▶ [WORK REQUIRED] Repeat each entry below exactly.

▶ [EXTRACTED INFORMATION]
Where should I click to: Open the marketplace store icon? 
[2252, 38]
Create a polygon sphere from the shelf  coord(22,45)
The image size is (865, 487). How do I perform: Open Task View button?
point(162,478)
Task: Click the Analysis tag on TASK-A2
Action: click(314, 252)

▶ [ANSWER SPACE]
Where should I click to: Open the marketplace store icon? 
[2252, 38]
Create a polygon sphere from the shelf  coord(22,45)
The image size is (865, 487). How do I perform: Open Task View button?
point(162,478)
Task: Click the Analysis tag on TASK-A2
Action: click(314, 252)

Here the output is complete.